**PROBLEMS TO WORK ON:**
- a) In the Scrabble tile grouping tutorial, translate this sentence into Spanish: "We must often divide rows into groups according to some feature, and then compute a basic characteristic for each resulting group."
- b) Write what comes next in the tutorial on grouping Scrabble tiles, picking up after its last line.

**DOCUMENT SECTION:**
3. Groups with Scrabble#
Let’s load a table of 98 tiles from Scrabble. (We’ll exclude the two blank tiles from the full set of 100.)
scrabble_tiles = Table().read_table('data/scrabble_tiles.csv')
scrabble_tiles.sample(10)
Letter | Score | Vowel |
---|---|---|
S | 1 | No |
E | 1 | Yes |
V | 4 | No |
G | 2 | No |
H | 4 | No |
A | 1 | Yes |
O | 1 | Yes |
C | 3 | No |
R | 1 | No |
Z | 10 | No |
We must often divide rows into groups according to some feature, and then compute a basic characteristic for each resulting group.
scrabble_tiles.group('Letter')
Letter | count |
---|---|
A | 9 |
B | 2 |
C | 2 |
D | 4 |
E | 12 |
F | 2 |
G | 3 |
H | 2 |
I | 9 |
J | 1 |
... (16 rows omitted)
scrabble_tiles.group('Vowel')
Vowel | count |
---|---|
No | 56 |
Yes | 42 |
scrabble_tiles.group('Vowel', sum)
Vowel | Letter sum | Score sum |
---|---|---|
No | 145 | |
Yes | 42 |
Notes:
When we pass in a function to
group
that is not the default (e.g.sum
), the name of that function is appended to the column name.Some of the columns are empty because
sum
can only be applied to numerical (not categorial) variables. Our package is smart about this and leaves the columns empty (e.g.Letter sum
).
scrabble_tiles.group('Vowel', max)
Vowel | Letter max | Score max |
---|---|---|
No | Z | 10 |
Yes | U | 1 |
Applying aggregation functions (e.g.
max
) to some columns (e.g.Letter
) are not meaningful. That’s ok. But we’ll have to use our understanding about the dataset to ignore these aggregations.
Group multiple columns#
small_scrabble = scrabble_tiles.sample(10)
small_scrabble = small_scrabble.with_columns('Used',
make_array('Yes', 'Yes', 'Yes', 'No', 'No',
'No', 'No', 'No', 'No', 'No'))
small_scrabble
Letter | Score | Vowel | Used |
---|---|---|---|
O | 1 | Yes | Yes |
O | 1 | Yes | Yes |
U | 1 | Yes | Yes |
Y | 4 | No | No |
T | 1 | No | No |
Y | 4 | No | No |
T | 1 | No | No |
D | 2 | No | No |
E | 1 | Yes | No |
A | 1 | Yes | No |
Q: How many vowels do I have left that I have not used?
small_scrabble.group(make_array('Vowel', 'Used'))

**DATA EXCERPTS:**
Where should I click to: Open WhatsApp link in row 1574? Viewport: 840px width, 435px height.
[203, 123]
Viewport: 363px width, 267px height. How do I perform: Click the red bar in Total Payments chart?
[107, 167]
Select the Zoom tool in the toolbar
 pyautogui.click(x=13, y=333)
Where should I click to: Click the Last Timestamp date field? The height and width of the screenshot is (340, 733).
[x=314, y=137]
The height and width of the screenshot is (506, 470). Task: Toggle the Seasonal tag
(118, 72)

**RESULTS FOR EACH TASK:**
- a) A menudo debemos dividir las filas en grupos según algún atributo y luego calcular una propiedad básica de cada grupo resultante.

- b)
Vowel | Used | count |
---|---|---|
No | No | 5 |
Yes | No | 2 |
Yes | Yes | 3 |
Q: What’s the total score of the non-vowels I have used and not used?
small_scrabble.group(make_array('Vowel', 'Used'), sum)
Vowel | Used | Letter sum | Score sum |
---|---|---|---|
No | No | 12 | |
Yes | No | 2 | |
Yes | Yes | 3 |
4. Groups with heights#
heights_original.show(3)
family | father | mother | midparentHeight | children | childNum | gender | childHeight |
---|---|---|---|---|---|---|---|
1 | 78.5 | 67 | 75.43 | 4 | 1 | male | 73.2 |
1 | 78.5 | 67 | 75.43 | 4 | 2 | female | 69.2 |
1 | 78.5 | 67 | 75.43 | 4 | 3 | female | 69 |
... (931 rows omitted)
Q: How many children does each family have?
by_family = heights_original.group('family')
by_family.show(5)
family | count |
---|---|
1 | 4 |
10 | 1 |
100 | 3 |
101 | 4 |
102 | 6 |
... (200 rows omitted)
Let’s relabel based on what we know about this particular dataset (each row is a child).
by_family = by_family.relabeled("count", "number of children")
by_family.hist("number of children", bins=15)

Q: Per family, what is the average height of the children?
by_family = heights_original.select('family', 'childHeight').group('family', np.mean)
by_family.show(5)
by_family.hist('childHeight mean')
family | childHeight mean |
---|---|
1 | 70.1 |
10 | 65.5 |
100 | 70.7333 |
101 | 72.375 |
102 | 66.1667 |
... (200 rows omitted)